This part I'm unsure about. In my experience using these three connected chargers (and now seeing inside all three) I don't think the load sharing is quite as smart as people think.

The three chargers I just worked on all are capable of 80 amp charging. Once inside for the repair I noted one is set as 80amps, ("D" on the jumper) and the other 2 are set to "F" or slave. The one set to "D" only has communication wire out the "out" side. The middle HPWC has comm wire coming both in and out (set to "F") and the final unit just has comm wire on the in side, (also dip switch set to "F").

Anyway, 1 car gets up to 80 amps, if a second car plugs in you get 40 each, and a 3rd drops the charge on all three down to ~26. If one car tops off and stops charging, the other 2 don't immediately bump up to 40amps each, they stay at ~26. After a few minutes they both might raise up a few amps each, but never really split the newly freed up power they should have available. This action also seems hit or miss. Usually there's only 2 cars plugged in at this location. I've noticed that my car (with dual chargers) will slowly raise up the charge rate once the other car appears to be topped off, but I've never seen my amps go above 50 while the other car remains plugged in (but done charging). And the slow amp raise takes awhile, it's not instant. Also I've never ever seen any sort of "priority" given to any one car based on SoC.

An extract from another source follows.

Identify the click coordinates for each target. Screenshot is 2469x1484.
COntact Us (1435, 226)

Also the setup I was working on was a little odd as usually there is one 100amp (or whatever) breaker that feeds a Jct box that in turn feeds the 3 (in my case) chargers. That way the max load is only 80 amps, and the comm cable keeps all the chargers in line and prevents them from puling more then 80 amps total as a group.

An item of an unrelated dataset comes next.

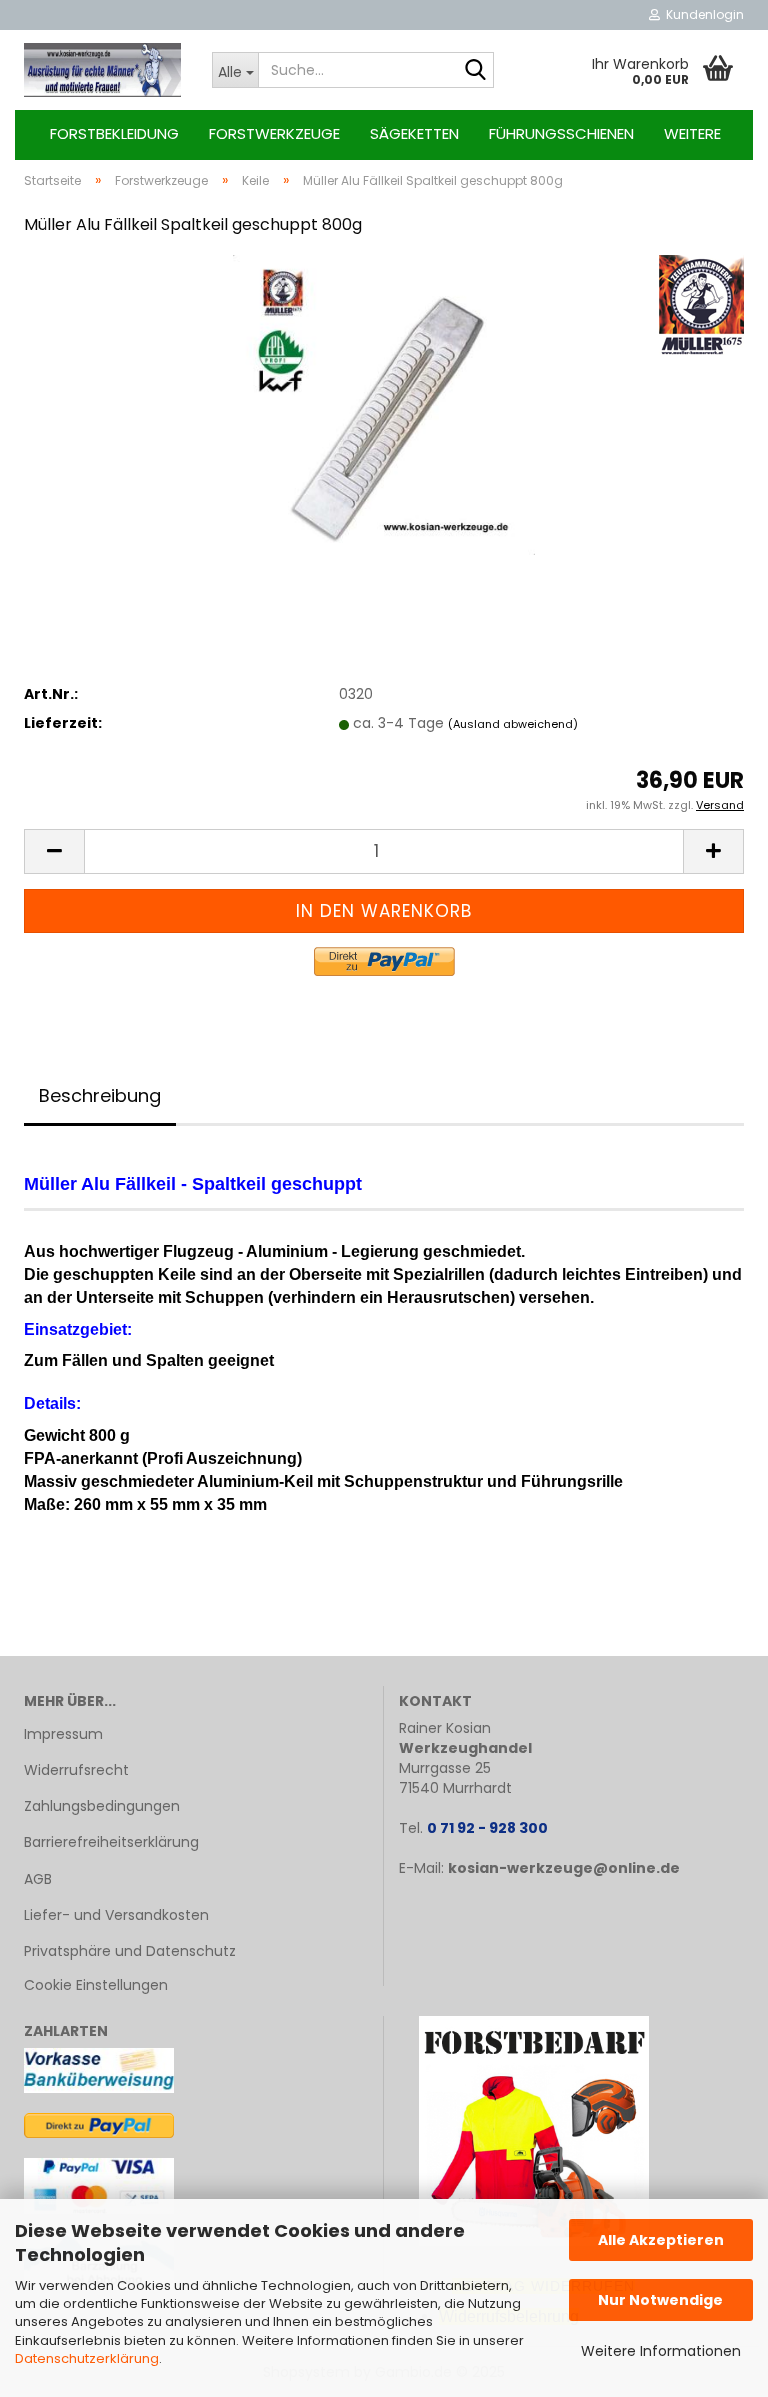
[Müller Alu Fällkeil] (384, 404)
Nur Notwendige (660, 2300)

The setup where I just was working had all three fed by their own 100amp breakers, each wired independently. So if the communication cable is disconnected, and the dip switch settings changed, they could pull 80amps each, which on a 125amp (total) sub-panel could be bad. Thankfully they are set so one is master and if the cable becomes disconnected or whatever the slaves will just stop working. When the dip switch's are set to slave, they won't work unless they get communication from the "master" unit.
 
Also I've never ever seen any sort of "priority" given to any one car based on SoC.
I didn't make it up. When these first came out in summer 2016, people were testing and investigating them. See this post from @sowbug, where he tried it with two vehicles at different states of charge, and the wall connectors do show an offset of how many amps they will allocate to each car based on that. He was seeing 26-30A for the more full car and 48-51A for the less full car. But that was in summer of 2016, when it first came out. Maybe they did simplify the operation of them since then for some reason.
New Wall Connector :)

Also the setup I was working on was a little odd as usually there is one 100amp (or whatever) breaker that feeds a Jct box that in turn feeds the 3 (in my case) chargers. That way the max load is only 80 amps, and the comm cable keeps all the chargers in line and prevents them from puling more then 80 amps total as a group.

The setup where I just was working had all three fed by their own 100amp breakers, each wired independently. So if the communication cable is disconnected, and the dip switch settings changed, they could pull 80amps each, which on a 125amp (total) sub-panel could be bad.
A junction box with direct ties or a subpanel with separate breakers are both valid ways to do this and serve the same kind of function for these load sharing systems. They are still both fed by one main line back to the main panel. See this post for explanation:
What's up with HPWC?
 
@Fiver thanks for all the detail on how the load sharing behaves!

The setup where I just was working had all three fed by their own 100amp breakers, each wired independently. So if the communication cable is disconnected, and the dip switch settings changed, they could pull 80amps each, which on a 125amp (total) sub-panel could be bad. Thankfully they are set so one is master and if the cable

It is really no different than an HPWC on a 50a breaker (or pick any size). If the rotary switch is changed, it may pull more. Is the sub panel protected upstream with an appropriate sized breaker?
 
I didn't make it up. When these first came out in summer 2016, people were testing and investigating them.

Yea I remember reading about that as well. All I can report is in my case I have not seen any sort of priority given to any car regardless of the SoC when plugged in. The other 80 amp 3 HPWC shared setup I've used is at Snowbird, Utah. When had the "opening" party we plugged in three cars and each pulled ~26 amps regardless of SoC as well. When the car doing test rides for people left the two remaining cars popped up to 40amps each instantly. Again, no priority seemed to be given. Then again, both our cars were at roughly equal SoC at the time.

@Fiver Is the sub panel protected upstream with an appropriate sized breaker?

As others have mentioned, the setup is wired correctly. The sub-panel is fed by a 125amp breaker and 2/0 AL wire.

If someone messed with the settings inside the HPWC, one could go at a full 80amps, and a second might be OK up to 40 amps but that would be cutting it close (It would technically be a 150amp load de-rated 20% to 120amps on a 125amp breaker). If a third car plugged in it would pop for sure though.